Des experts ont trouvé près de six kilogrammes de plastique dans l’estomac d’une baleine morte qui s’est échouée sur les rives de l’est de l’Indonésie.

Des employés du parc national Wakatobi ont repéré la carcasse du grand cachalot de 9,5 mètres lundi soir près du parc, dans la province de Sulawesi, dans le sud-est de l’archipel.

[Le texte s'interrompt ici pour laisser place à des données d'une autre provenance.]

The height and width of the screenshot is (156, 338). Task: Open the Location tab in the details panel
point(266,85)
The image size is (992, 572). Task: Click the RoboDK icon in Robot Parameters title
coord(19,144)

Des experts du parc et du Fonds mondial pour la nature (WWF) ont trouvé 5,9 kilos de plastique dans son estomac, soit 115 gobelets de plastique, quatre bouteilles de plastique, 25 sacs de plastique, deux sandales, un sac de nylon et plus d’un millier d’autres morceaux de plastique assortis.

Une porte-parole du WWF en Indonésie a dit que la cause exacte du décès n’a pas été déterminée, mais que les « faits sont horribles ».

L’animal était en état de décomposition trop avancé pour qu’on puisse déterminer si le plastique a causé sa mort.

L’Indonésie, un archipel de 260 millions d’habitants, est le deuxième pire pollueur plastique de la planète, derrière la Chine, selon une étude publiée par le magazine Science en janvier. Elle produirait environ 3,2 millions de tonnes de déchets de plastique mal gérées chaque année, dont 1,29 million de tonnes qui aboutiraient dans l’océan.

Le gouvernement indonésien souhaite réduire l’utilisation du plastique de 70 % d’ici 2025.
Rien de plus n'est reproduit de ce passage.